Our Biggest Selling Tool
From a sells perspective there is one tool we use as an organization that provides us the best opportunity to earn business for the company. This is a smile. We may use phones to converse with customers, but it is our smiles that win the customer over. It is our primary tool. It is the most effective method to building relationships with our customers.
There are certain rules in properly using a smile over the phone, particularly with clients in the US, that will insure that the customers first impressions will be a good one.
Here are some of those:
1. Answer the phone between the 2nd and 3rd ring. Answering on the 1st ring does not give the caller time to collect his or her thoughts, but letting the phone ring too many times makes a caller angry. The long wait indicates the call is not important, or the company is over-worked.
2. Answer with a scripted, practiced greeting for professionalism and consistency. For example: “Good afternoon — Thank you for calling The/Studio. This is Suzanne. How may I assist you today?”
3. Ask the caller’s name and use it at least one or two times in the conversation. It builds connection between the two parties on the phone and also helps you remember the person. This is actually something I do when I meet a person face-to-face as well. I am terrible with names. This practice helps me remember the person’s name so if/when I meet them later I do not have to ask them for their name again.
4. Remember to say “please” and “thank you.” Being polite goes a long way in earning trust and building the relationship.
5. Listen actively and do not interrupt, even if the customer is complaining. Many times, the caller just wants to be heard.
6. Speak in a pleasant tone of voice. Smile and sit up straight – this improves your tone. Customers can “hear” a smile over the telephone line. They may not see the smile, but trust me they can hear the smile over the pone. Consider standing up and walking around while talking – this better fills your lungs with air and raises the pitch of your voice. I often was picked on because I always had a remote headset for my phone. People could always walk past my office and see me walking around my desk while on a phone conversation.
7. ALWAYS ask before putting a customer on hold. Keep hold times to a minimum and check on the customer often if the hold time is taking longer than two minutes. When you return to the caller, thank him or her for waiting.
“Mr. Jones, may I place you on hold while I check on your order?”
“Thank you for holding, Mr. Jones. Here’s what I discovered.”
8. Never let your personal bad day reflect in your voice or your conversation with your client.
9. Do not eat, chew gum, shuffle through papers or gulp beverages while on the phone. Personally, this drives me freaking crazy… Nothing says you really do not care about what I say than someone smacking on the other end of the phone conversation.

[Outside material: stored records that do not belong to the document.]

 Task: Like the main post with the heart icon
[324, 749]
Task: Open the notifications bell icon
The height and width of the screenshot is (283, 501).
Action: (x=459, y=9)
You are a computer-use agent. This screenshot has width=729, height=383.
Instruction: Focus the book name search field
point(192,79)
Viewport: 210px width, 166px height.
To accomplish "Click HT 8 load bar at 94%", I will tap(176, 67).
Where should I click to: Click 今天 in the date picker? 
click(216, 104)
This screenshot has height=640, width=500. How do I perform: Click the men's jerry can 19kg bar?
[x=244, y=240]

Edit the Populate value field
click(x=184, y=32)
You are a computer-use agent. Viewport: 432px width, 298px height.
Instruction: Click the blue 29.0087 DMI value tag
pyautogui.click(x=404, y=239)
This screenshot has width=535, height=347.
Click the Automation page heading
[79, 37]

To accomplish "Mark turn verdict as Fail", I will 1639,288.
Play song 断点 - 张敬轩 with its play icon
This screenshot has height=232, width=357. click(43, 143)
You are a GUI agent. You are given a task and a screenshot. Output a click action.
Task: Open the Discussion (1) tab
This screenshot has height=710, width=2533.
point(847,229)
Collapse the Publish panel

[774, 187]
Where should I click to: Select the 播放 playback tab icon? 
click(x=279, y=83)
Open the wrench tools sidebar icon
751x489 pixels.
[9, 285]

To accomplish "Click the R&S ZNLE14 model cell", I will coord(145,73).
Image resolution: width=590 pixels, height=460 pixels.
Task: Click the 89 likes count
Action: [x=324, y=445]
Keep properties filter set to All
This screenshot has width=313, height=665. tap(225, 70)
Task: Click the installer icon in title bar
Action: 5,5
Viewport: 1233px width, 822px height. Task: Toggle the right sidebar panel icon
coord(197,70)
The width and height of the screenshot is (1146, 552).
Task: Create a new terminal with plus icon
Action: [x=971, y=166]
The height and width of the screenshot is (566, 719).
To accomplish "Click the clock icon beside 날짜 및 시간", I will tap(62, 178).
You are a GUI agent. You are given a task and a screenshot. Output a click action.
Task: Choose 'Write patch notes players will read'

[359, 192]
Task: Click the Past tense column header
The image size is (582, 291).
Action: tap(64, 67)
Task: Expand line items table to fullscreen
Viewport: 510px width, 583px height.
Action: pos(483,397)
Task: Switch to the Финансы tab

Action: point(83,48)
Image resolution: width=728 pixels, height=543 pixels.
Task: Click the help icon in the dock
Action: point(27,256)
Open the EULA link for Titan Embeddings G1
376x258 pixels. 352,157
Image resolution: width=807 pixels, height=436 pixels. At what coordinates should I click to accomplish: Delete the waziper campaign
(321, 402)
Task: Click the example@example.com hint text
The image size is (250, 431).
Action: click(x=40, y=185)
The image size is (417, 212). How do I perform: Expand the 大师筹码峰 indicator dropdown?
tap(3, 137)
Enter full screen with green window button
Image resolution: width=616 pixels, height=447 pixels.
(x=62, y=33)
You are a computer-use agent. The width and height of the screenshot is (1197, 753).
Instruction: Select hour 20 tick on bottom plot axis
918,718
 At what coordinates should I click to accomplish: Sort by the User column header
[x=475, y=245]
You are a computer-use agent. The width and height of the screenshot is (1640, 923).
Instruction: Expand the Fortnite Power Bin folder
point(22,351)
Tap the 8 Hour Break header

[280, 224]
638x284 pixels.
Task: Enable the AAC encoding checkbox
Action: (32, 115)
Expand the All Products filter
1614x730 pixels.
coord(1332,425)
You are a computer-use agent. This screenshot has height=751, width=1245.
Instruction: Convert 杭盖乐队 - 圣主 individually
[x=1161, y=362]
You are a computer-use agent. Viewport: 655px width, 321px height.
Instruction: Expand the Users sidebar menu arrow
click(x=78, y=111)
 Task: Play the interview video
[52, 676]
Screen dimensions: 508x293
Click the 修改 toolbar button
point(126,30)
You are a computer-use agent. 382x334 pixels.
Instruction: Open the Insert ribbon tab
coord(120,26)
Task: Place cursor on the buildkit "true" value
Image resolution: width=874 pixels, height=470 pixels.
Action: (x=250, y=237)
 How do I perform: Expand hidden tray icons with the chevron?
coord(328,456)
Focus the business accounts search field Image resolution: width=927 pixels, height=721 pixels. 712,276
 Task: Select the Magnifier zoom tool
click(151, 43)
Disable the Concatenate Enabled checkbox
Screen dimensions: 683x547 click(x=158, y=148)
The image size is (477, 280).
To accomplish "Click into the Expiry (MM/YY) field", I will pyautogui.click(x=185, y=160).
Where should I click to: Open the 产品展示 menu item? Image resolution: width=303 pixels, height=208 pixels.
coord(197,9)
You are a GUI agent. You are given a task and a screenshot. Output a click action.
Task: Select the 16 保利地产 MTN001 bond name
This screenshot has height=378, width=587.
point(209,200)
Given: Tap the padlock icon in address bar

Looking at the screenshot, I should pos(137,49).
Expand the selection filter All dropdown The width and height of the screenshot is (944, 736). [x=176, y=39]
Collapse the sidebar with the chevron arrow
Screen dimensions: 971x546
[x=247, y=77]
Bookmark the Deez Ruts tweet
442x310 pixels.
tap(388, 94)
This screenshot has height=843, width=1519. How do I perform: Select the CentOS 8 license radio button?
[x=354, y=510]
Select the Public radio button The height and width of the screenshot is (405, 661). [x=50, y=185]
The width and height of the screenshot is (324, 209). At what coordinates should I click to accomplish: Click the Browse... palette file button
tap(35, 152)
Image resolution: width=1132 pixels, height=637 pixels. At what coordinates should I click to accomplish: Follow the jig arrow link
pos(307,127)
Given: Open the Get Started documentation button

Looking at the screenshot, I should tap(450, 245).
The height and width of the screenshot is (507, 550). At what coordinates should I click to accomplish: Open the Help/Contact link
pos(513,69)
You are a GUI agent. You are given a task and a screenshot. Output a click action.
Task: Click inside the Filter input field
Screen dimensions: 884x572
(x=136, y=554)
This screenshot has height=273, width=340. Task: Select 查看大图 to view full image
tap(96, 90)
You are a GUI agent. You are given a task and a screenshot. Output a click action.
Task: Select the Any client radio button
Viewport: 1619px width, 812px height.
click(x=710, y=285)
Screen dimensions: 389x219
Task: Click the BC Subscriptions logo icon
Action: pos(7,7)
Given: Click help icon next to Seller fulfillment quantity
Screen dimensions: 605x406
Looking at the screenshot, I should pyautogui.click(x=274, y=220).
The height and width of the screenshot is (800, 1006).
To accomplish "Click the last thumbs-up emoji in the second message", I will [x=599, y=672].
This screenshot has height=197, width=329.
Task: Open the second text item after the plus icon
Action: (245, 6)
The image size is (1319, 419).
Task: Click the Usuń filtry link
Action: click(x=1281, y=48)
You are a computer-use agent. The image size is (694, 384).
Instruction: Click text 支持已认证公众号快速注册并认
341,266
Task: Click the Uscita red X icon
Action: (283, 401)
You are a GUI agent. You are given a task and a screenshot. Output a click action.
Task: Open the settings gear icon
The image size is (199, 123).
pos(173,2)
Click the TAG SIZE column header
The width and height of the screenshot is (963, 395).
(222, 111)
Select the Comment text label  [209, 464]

10. Avoid using speakerphone, especially in small spaces where the voices will echo. Speaker phone picks up many distracting noises and the customer is uncomfortable discussing his or her business to an unknown audience. A really issue when using Skype.
11. Know where your mute button is and use it if you have to cough or sneeze. Yuck.
12. Use the hold button when transferring to another employee, so the customer does not accidentally overhear conversations being held nearby.
13. At the end of the call, strive to have the customer hang up first. Psychologically, it is best for the client to be in control of the disconnect. Your client should never hear a dial tone before you do.